I have a lot of questions so I figure I would just share all of them and you could respond to the ones you want to.

  1. I think Forethought is a super cool institution. What advice would have for someone who wanted to work there as a researcher? Do you think it's important to have a strong understanding of how LLMs work?
  2. I made this post where I categorized flourishing cause areas based on "How To Make The Future Better." I thought I'd share. I'm curious if this categorization generally aligns with how you think about the problem.
    1. Locking-in one’s values
      1. Ensuring the future is aligned with the correct values
      2. Working towards viatopia
      3. Promoting futures with more moral reflection
      4. Improving the ability for people with different views to get their desired futures
    2. Ensuring future people are able to create a good future
      1. Keeping humanity’s options open
      2. Improving global stability
      3. Improving future human’s decision making
      4. Empowering responsible actors
    3. Speeding up progress
  3. I made this post which is an overview of longtermism's ideas, writings, individuals, institutions, and history. I thought I'd share since you made the longtermism website.
  4. The Better Futures series assumes that the future will be net-positive by default. To me, the ideas presented in the series (strong self-modification, modification of descendants, selection of beliefs by evolutionary pressures) indicate that we should expect future humans to be very different from us, and that, as a result, we should expect the future to be neutral in expectation. Do you agree with this logic or do you think the future will be net-positive by default? Additionally, why?
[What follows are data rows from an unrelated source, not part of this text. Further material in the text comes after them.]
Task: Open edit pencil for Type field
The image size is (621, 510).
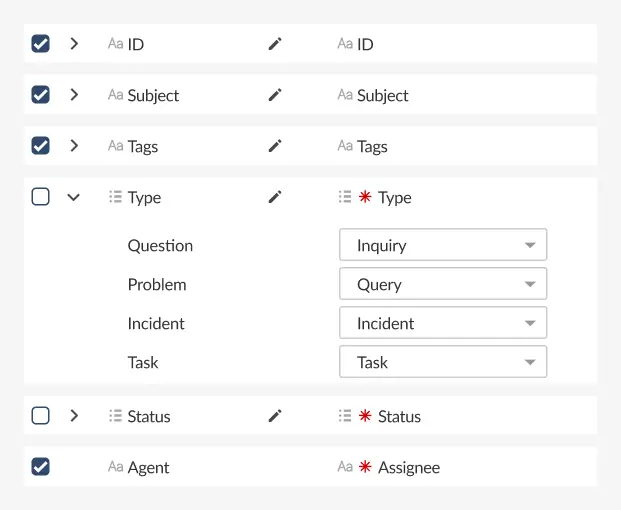Action: pos(275,197)
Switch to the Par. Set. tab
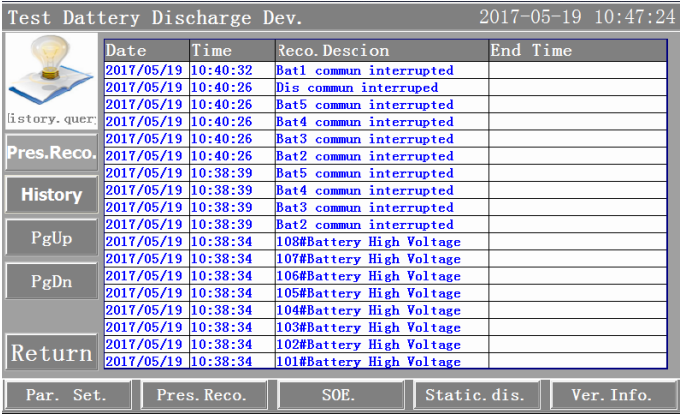The image size is (682, 414). [x=67, y=395]
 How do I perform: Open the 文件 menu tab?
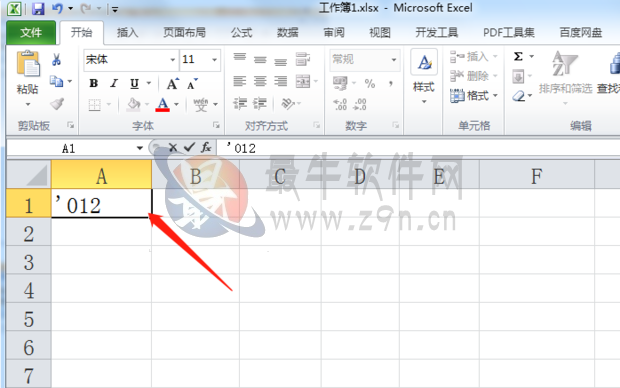[x=31, y=32]
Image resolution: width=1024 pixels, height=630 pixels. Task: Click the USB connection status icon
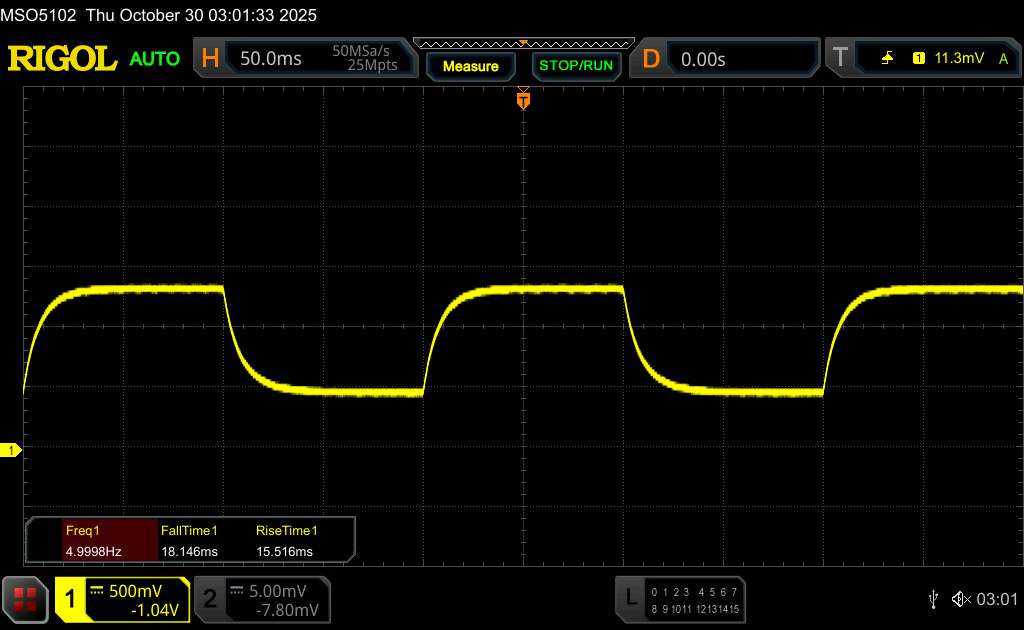point(933,598)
  5. Currently, there are a wide range of ideas about how a post-AGI future will go and what features it will contain. To me, this strongly indicates that we should expect the post-AGI future could go in a very broad range of ways and that we should prepare for the many different ways it could go. At the same time, I get the sense that Forethought has a very specific vision about how a post-AGI future will go (there will be an intelligence explosion, tools for epistemics will be beneficial, we might begin acquiring resources in other solar systems, small sets of actors could use AGI in malicious ways.) I'm wondering how do you decide what ideas you think are likely, and do you guys have any measures in place to ensure you're receiving criticism of your ideas so you don't create an epistemic bubble?
  6. I understand that you have done some work related to space governance. A criticism I have of working on this field is that (1) it seems like it has been very intractable due to the lack of space treaties (2) if any great power has a decisive advantage, global treaties won't matter (3) even if you are able to get a law or treaty passed, corporate or state interests could easily override these laws later on (4) there's probably a low chance of success of even getting into a position where you could influence this stuff. As such, I'm wondering if you think it's valuable for additional people to work in the field why do you think this?
  7. It seems like longtermism is an unhelpful idea since it requires people to believe that our actions could persist for millions of years. I personally am pretty skeptical of this, although I don't think it's necessarily the case. It also seems like the idea has been somewhat harmful to EA as a movement since people can always point out that some of the founders of the movement are focused on helping people millions of years from now, which sounds pretty crazy. I'm wondering if you agree with this assessment.
  8. In "How To Make The Future Better," MacAskill argues that we should make AIs encourage humans to be good people and use them a source of moral reflection. This seems like it could be deeply problematic in case moral sense theory is true, but AIs lack a moral sense. Do you agree with this?